Note: x_dec_s, x_dec_s_sse and x_dec_s_avx's first byte does not match x, but this result is expected. Since the first bit is 1 and the message got shifted 1 bit to the left, the first bit is lost. Although the decoder is able to figure out that the bitstream is not aligned and correct it, it is not capable of recovering the "lost" bit.

Functions

  • shift_left - Shifts the entire buffer 1 bit to the left
  • shift_left_ssse3 - Shifts the entire buffer 1 bit to the left (SIMD accelerated)
  • shift_left_avx2 - Shifts the entire buffer 1 bit to the left (SIMD accelerated)
  • shift_right - Shifts the entire buffer 1 bit to the right
  • shift_right_ssse3 - Shifts the entire buffer 1 bit to the right (SIMD accelerated)
  • shift_right_avx2 - Shifts the entire buffer 1 bit to the right (SIMD accelerated)
  • manchester_encode - Manchester encode a buffer of data, requires an output buffer double the size of the input
  • manchester_encode_ssse3 - Manchester encode a buffer of data, requires an output buffer double the size of the input (SIMD accelerated)
  • manchester_encode_avx2 - Manchester encode a buffer of data, requires an output buffer double the size of the input (SIMD accelerated)
  • manchester_encode_def - Manchester encode a buffer of data, requires an output buffer double the size of the input ("Pseudocode" implementation, easier to understand)
  • manchester_weight - Correlation between Manchester encoded symbols, determines if bitstream is aligned or not
  • manchester_weight_ssse3 - Correlation between Manchester encoded symbols, determines if bitstream is aligned or not (SIMD accelerated)
  • manchester_weight_avx2 - Correlation between Manchester encoded symbols, determines if bitstream is aligned or not (SIMD accelerated)
  • manchester_sync - Applies two manchester_weight at the same time, determining if the input buffer is aligned or not and extracting the shifted version at the same time
  • manchester_sync_ssse3 - Applies two manchester_weight_ssse3 at the same time, determining if the input buffer is aligned or not and extracting the shifted version at the same time (SIMD accelerated)
  • manchester_sync_avx2 - Applies two manchester_weight_avx2 at the same time, determining if the input buffer is aligned or not and extracting the shifted version at the same time (SIMD accelerated)
  • manchester_decode - Manchester decode a buffer of data, requires an output buffer half the size of the input
  • manchester_decode_ssse3 - Manchester decode a buffer of data, requires an output buffer half the size of the input (SIMD accelerated)
  • manchester_decode_avx2 - Manchester decode a buffer of data, requires an output buffer half the size of the input (SIMD accelerated)

Notes

As can be seen from the results above, the AVX2 decoder performs slightly worse than the SSSE3 decoder when the input is misaligned.
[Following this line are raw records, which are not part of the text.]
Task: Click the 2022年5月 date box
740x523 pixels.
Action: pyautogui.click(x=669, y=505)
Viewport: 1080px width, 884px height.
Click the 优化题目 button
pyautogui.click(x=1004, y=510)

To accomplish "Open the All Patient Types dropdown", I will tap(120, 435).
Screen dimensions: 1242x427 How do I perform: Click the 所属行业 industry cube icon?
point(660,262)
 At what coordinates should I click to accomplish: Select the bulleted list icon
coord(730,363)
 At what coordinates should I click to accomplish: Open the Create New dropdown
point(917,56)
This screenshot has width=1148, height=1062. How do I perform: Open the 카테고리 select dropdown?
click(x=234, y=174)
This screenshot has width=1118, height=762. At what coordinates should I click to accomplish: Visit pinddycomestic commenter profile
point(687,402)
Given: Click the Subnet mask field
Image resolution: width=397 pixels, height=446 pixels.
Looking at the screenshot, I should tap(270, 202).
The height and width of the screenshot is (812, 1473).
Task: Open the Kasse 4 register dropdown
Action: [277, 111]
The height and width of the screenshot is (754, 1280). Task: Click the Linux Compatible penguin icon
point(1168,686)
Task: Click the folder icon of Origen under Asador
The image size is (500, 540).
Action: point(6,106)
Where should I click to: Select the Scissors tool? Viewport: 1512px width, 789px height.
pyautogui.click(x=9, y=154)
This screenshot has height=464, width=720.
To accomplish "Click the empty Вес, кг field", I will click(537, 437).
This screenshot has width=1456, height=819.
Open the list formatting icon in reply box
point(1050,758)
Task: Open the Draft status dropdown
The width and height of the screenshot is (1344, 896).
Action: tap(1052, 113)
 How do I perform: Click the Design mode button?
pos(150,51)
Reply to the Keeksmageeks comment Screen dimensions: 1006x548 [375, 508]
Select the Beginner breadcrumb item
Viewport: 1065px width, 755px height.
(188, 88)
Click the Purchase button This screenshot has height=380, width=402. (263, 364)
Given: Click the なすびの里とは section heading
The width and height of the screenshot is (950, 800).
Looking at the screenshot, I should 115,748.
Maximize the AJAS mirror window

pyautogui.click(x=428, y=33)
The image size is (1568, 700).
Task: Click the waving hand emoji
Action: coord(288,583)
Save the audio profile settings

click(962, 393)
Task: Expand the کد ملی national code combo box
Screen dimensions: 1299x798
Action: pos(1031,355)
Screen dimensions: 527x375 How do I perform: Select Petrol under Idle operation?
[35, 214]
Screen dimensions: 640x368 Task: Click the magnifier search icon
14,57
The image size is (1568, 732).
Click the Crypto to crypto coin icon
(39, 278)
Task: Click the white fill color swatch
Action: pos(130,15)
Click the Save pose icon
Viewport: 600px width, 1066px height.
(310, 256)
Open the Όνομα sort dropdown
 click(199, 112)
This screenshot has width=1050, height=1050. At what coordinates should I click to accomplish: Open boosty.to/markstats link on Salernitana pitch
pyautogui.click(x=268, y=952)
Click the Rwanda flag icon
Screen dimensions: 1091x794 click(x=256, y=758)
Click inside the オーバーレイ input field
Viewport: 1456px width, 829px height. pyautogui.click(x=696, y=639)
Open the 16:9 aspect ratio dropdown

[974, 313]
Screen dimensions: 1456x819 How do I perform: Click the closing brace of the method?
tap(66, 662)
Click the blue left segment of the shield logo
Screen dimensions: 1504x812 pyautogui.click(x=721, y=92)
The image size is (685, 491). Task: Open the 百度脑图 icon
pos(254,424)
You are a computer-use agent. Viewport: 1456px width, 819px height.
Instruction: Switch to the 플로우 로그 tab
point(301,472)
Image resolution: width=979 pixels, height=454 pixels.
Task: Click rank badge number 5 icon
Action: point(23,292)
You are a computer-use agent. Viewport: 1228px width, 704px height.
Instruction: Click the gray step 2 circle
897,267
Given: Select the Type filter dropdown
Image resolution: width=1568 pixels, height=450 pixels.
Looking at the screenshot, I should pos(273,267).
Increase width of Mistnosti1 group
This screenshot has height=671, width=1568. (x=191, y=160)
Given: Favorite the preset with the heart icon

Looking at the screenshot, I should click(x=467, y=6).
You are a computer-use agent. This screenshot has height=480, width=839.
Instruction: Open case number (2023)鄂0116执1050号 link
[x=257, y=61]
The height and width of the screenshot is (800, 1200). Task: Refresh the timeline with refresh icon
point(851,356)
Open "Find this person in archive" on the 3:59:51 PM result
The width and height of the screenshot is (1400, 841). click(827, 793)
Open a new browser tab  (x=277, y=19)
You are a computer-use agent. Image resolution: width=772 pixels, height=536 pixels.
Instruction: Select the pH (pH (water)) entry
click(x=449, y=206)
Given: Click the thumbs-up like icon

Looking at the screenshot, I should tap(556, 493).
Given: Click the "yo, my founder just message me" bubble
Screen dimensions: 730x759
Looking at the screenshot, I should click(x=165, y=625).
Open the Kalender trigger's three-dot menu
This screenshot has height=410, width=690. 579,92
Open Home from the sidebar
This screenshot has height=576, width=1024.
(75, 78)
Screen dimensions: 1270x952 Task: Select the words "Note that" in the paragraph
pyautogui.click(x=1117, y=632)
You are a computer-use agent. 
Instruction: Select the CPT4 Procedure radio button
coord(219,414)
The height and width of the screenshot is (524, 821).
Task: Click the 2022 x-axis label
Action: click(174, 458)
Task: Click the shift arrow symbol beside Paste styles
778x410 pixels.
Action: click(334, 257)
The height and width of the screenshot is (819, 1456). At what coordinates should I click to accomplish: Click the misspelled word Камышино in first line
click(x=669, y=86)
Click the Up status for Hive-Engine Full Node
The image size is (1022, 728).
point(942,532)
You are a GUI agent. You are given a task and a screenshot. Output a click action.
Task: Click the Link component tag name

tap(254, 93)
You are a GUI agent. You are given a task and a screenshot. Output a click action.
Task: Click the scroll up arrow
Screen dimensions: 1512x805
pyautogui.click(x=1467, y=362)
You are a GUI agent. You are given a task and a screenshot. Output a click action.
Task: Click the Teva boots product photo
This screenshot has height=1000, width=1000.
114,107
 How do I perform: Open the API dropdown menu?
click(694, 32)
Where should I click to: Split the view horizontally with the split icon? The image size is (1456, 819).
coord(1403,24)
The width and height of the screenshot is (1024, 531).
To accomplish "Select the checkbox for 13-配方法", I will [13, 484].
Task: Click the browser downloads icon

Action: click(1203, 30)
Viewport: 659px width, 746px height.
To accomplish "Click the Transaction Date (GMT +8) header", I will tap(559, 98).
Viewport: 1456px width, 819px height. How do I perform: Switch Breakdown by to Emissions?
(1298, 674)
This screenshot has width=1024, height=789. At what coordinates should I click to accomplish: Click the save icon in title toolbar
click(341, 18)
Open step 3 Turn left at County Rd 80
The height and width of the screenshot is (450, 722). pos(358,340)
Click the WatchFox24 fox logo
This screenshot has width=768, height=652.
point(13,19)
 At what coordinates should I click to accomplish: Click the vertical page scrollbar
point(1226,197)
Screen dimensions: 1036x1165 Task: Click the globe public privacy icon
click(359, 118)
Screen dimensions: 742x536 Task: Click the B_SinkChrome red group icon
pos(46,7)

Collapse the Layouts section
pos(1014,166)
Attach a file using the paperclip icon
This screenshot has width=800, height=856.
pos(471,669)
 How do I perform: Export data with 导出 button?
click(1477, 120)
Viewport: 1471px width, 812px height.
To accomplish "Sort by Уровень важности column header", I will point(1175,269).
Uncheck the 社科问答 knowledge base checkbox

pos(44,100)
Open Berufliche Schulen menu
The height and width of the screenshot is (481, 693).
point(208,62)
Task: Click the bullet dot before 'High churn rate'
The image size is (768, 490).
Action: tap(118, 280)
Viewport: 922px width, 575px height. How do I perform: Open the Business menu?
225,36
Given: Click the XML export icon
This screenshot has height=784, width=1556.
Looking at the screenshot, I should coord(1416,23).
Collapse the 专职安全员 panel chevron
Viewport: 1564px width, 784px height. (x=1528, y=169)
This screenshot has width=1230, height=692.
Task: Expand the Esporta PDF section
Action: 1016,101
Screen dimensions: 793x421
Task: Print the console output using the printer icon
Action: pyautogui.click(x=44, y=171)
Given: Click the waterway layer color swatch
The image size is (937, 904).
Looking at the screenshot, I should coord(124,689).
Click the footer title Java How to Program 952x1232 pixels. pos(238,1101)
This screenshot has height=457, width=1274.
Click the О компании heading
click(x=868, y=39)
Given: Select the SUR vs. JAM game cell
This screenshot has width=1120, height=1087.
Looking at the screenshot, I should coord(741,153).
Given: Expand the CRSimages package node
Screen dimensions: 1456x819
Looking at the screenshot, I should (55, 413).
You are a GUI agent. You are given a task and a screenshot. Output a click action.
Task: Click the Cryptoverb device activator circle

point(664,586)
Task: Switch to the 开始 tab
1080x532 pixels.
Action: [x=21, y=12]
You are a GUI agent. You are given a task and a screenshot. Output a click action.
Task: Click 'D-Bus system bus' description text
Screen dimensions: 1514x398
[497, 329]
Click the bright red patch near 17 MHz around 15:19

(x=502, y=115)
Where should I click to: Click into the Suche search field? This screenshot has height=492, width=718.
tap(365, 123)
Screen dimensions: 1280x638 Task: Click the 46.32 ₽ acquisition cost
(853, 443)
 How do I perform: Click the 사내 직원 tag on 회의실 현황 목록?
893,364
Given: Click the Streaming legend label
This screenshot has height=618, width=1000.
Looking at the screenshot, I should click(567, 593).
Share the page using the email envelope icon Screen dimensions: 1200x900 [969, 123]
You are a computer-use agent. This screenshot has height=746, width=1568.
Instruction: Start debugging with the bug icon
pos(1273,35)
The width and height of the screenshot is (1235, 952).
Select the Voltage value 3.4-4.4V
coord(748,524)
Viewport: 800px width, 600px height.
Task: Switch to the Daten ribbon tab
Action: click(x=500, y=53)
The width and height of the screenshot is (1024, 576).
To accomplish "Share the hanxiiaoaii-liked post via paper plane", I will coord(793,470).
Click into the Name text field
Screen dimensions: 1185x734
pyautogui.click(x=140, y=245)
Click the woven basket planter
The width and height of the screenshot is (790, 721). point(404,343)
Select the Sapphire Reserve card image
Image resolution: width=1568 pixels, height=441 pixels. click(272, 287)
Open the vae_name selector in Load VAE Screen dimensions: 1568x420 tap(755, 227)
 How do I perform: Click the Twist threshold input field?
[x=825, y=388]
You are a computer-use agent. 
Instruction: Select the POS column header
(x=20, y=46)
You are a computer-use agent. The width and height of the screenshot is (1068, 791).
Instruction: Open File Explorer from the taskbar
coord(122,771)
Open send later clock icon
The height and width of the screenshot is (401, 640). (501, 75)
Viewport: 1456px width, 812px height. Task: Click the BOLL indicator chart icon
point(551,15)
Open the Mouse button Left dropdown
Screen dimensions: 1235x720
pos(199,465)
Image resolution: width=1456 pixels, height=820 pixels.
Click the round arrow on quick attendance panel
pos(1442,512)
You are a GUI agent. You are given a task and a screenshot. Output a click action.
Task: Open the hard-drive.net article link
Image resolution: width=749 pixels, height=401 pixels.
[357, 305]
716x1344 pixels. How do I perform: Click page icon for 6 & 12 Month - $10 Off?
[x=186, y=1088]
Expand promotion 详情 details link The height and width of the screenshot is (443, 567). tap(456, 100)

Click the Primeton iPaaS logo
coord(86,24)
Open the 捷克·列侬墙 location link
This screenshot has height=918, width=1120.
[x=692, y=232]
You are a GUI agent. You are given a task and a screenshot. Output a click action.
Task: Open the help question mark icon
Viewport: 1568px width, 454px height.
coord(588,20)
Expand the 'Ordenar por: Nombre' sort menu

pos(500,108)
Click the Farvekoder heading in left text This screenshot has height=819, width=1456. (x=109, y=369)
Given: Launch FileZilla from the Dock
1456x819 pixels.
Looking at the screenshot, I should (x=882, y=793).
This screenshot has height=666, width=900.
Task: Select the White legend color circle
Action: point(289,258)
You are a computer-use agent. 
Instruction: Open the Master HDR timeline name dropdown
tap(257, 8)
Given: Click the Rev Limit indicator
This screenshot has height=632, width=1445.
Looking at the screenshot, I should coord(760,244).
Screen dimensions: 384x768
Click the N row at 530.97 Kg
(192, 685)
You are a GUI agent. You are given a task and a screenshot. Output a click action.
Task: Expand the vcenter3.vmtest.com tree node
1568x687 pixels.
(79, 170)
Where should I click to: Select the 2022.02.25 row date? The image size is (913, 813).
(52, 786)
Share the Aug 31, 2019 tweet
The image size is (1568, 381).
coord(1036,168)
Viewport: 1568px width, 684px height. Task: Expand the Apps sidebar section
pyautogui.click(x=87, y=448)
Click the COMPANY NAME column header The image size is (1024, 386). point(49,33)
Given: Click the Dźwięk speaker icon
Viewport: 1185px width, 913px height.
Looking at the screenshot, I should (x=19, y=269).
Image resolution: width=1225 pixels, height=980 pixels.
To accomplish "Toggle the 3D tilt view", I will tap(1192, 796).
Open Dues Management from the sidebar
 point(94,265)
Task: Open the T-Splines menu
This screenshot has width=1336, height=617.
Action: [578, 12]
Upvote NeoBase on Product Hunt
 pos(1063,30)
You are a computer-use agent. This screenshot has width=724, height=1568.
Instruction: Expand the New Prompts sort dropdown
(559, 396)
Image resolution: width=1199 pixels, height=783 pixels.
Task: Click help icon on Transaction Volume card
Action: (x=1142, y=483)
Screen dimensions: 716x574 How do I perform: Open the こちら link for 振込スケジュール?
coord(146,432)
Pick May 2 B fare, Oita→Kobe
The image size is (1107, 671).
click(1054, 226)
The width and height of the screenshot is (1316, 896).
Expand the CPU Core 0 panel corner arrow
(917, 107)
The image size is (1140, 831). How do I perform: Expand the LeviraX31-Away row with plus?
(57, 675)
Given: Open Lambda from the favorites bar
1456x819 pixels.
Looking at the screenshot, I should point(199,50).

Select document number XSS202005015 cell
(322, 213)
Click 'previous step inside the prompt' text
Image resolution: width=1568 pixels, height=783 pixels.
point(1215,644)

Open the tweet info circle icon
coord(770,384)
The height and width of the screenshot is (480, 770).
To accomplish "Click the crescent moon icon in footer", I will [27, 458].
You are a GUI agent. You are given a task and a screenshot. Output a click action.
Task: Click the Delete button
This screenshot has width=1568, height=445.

My guess is that the manchester_sync_avx2 is slightly slower than the SSSE3 version. When using the AVX2 decoder with the SSSE3 sync instead of the AVX2 sync, the AVX2 decoder will always outperform the SSSE3 decoder, even when the input is shifted. This, however, makes the AVX2 decoder perform worse when the bitstream is not shifted. This behaviour is consistent between runs in my own machine (Intel 8th gen mobile CPU), I did not test with other CPU generations.

If you are trying to squeeze the maximum amount of performance possible, make some experiments yourself, mixing and matching the different sync/decode methods, and check what works best for you.